Smoking Aces and Narc director, Joe Carnahan is certainly no stranger to riotous over the top action, and it definitely took a no-holds-barred approach at the helm to get this movie off the ground; more than get it off the ground, Carnahan stuck dynamite to it and blew it into the stratosphere. The movie combines that vital level of silliness and self-mockery to compliment the eye-bulging amount of action that would otherwise be less enjoyable to watch. Sure, it’s fun to watch four men fly a parachuting tank, shooting the cannon over rural Germany under gunfire by air force fighters, but what makes it memorable are the groans and head-slaps of on-looking officers as Murdock tries to explain to BA Baracus that they aren’t on a plane anymore because it exploded in mid air after they knocked him out.

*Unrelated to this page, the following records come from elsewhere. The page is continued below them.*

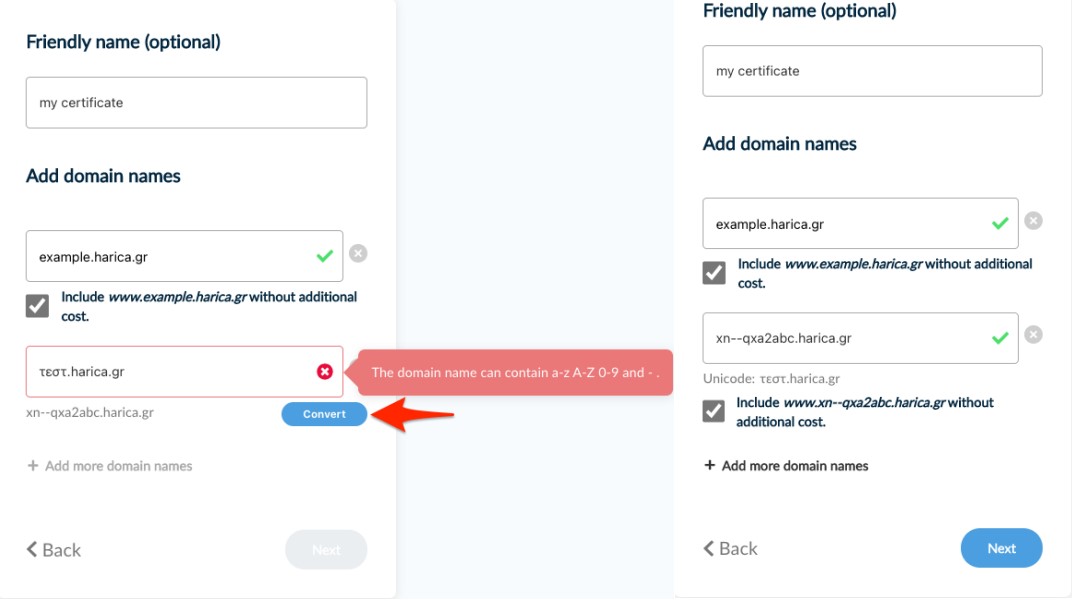This screenshot has height=601, width=1072.
Task: Click the green checkmark beside xn--qxa2abc.harica.gr
Action: (x=1000, y=337)
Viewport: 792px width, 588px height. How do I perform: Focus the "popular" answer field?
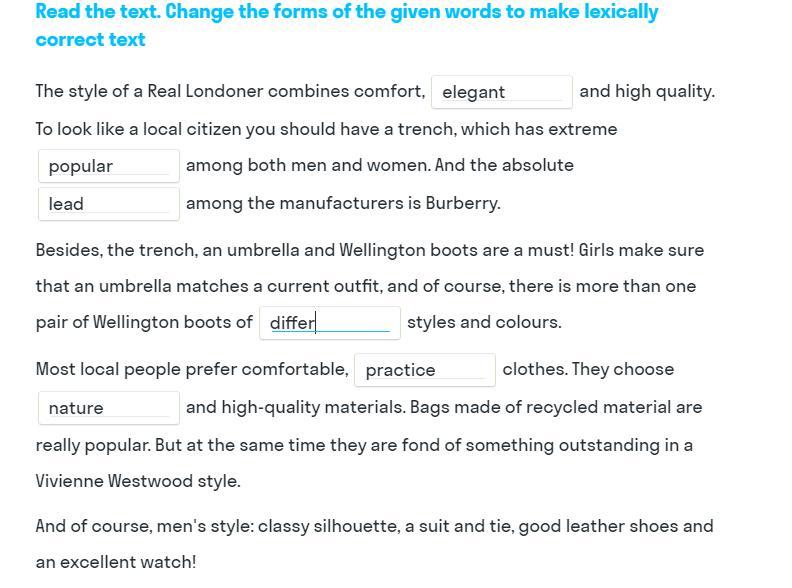pyautogui.click(x=108, y=166)
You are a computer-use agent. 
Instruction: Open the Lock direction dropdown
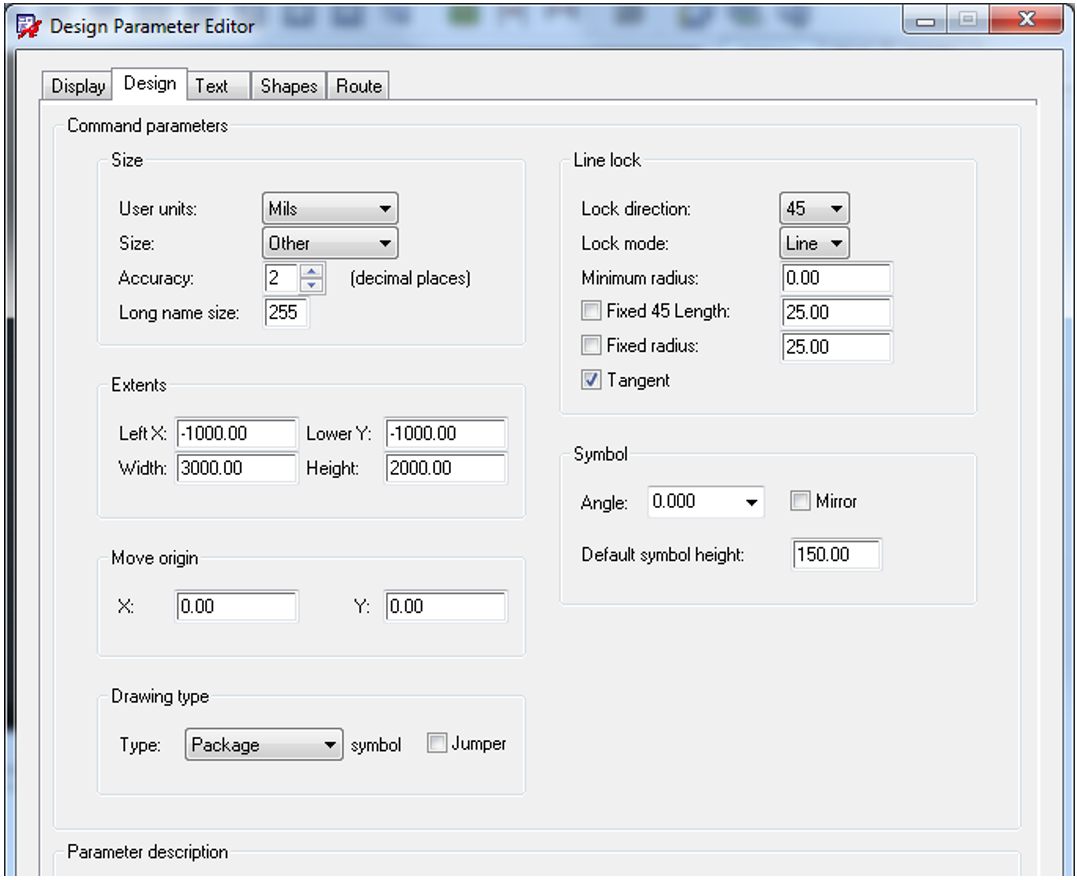[x=814, y=209]
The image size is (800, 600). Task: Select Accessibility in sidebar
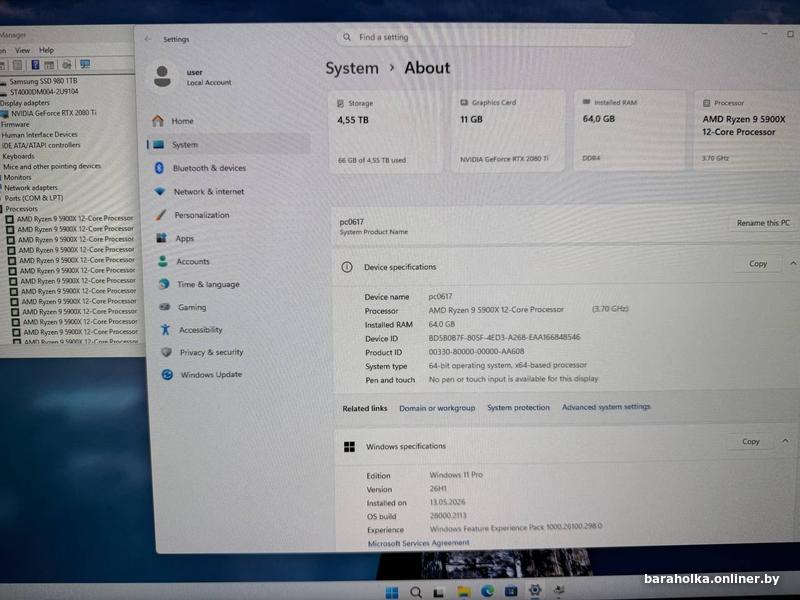pyautogui.click(x=192, y=330)
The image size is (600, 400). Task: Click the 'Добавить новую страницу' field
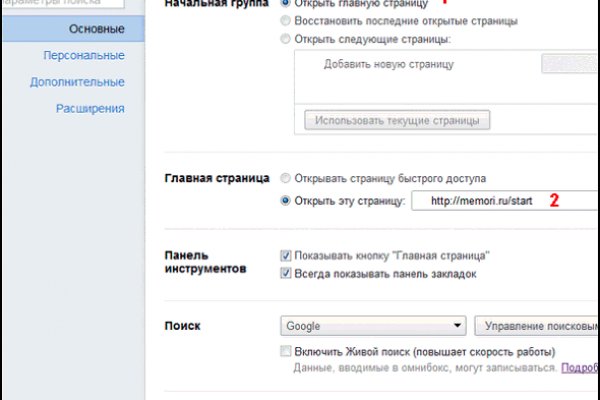420,64
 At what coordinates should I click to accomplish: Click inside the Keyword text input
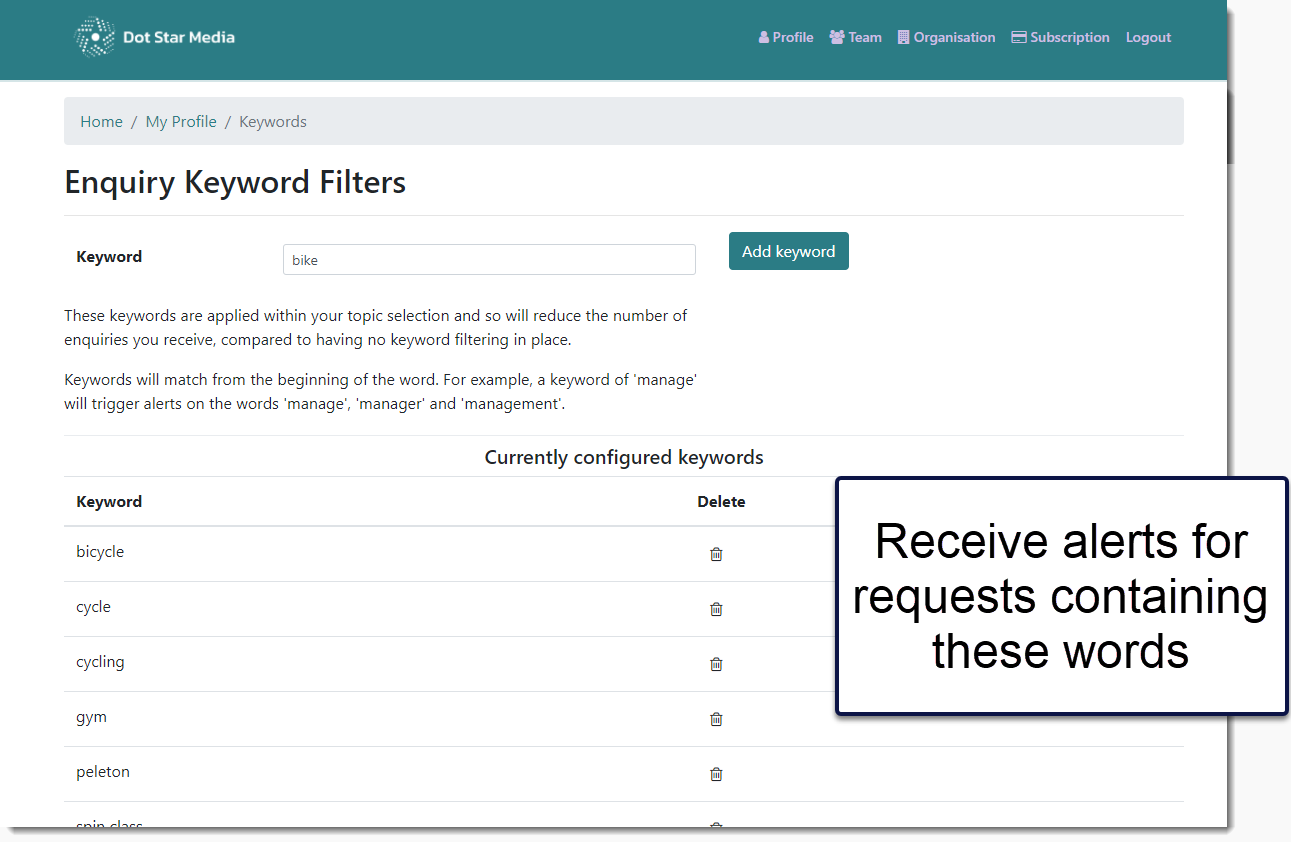tap(489, 259)
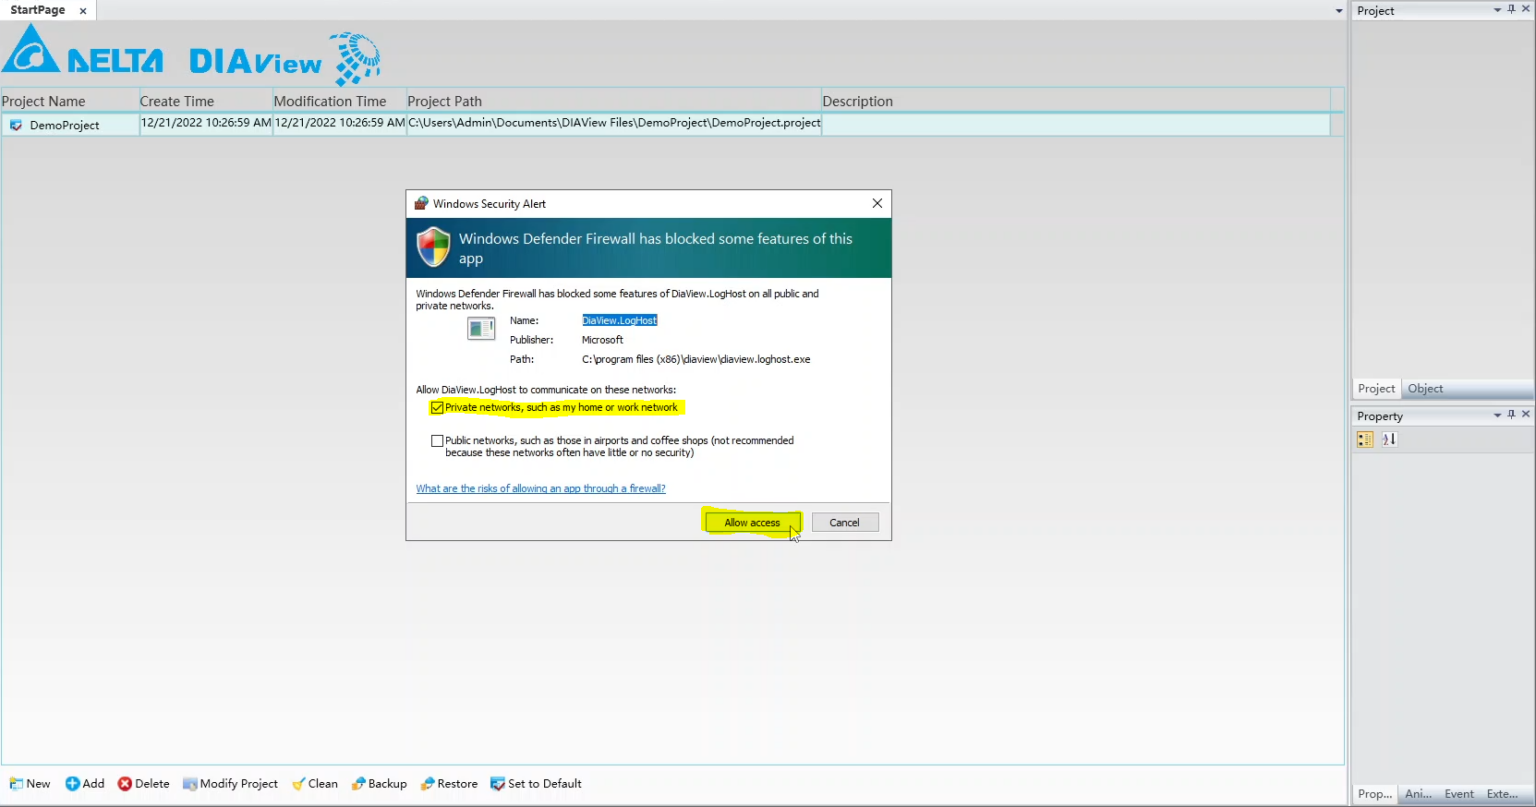Image resolution: width=1536 pixels, height=807 pixels.
Task: Expand the document tab list dropdown arrow
Action: pyautogui.click(x=1339, y=11)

Moments like these are a dime-a-dozen in this movie, but even mixing up their fake passports at airport security becomes as suspenseful as it is hilarious. But this balance couldn’t be maintained without the actors who make-up the A-team, and they more or less scream mix and match backgrounds. Between Liam Neeson playing Hannibal Smith and Bradley Cooper as Face – the former being more at home in serious leading roles and the latter being more of a comedic man-child – there’s already a mentor-protégée dynamic that makes the group a lot more than two-dimensional caricatures of their 80’s incarnations. The role of BA Baracus (which admittedly sounds like the coolest humanities degree ever) was always a point for concern, what with Mr T’s immense amount of hapless publicity wearing the character a little thin. Luckily, relative unknown Quinton ‘Rampage’ Jackson evolves the character just enough to make it his own without losing the classic appeal of Baracus’ no fool-pitying antics. Finally we have the inspired casting of District 9’s Sharlto Copley as Murdock, an actor who already looks fairly insane and can pull off a Texan accent just as effectively as his native South African.

As 80’s TV adaptations go, The A-team has without a doubt been the most successful in terms of its popularity, treatment and modernisation of what made the show great. Even if you’re not a fan of the show, you’ll most definitely be a fan of the movie.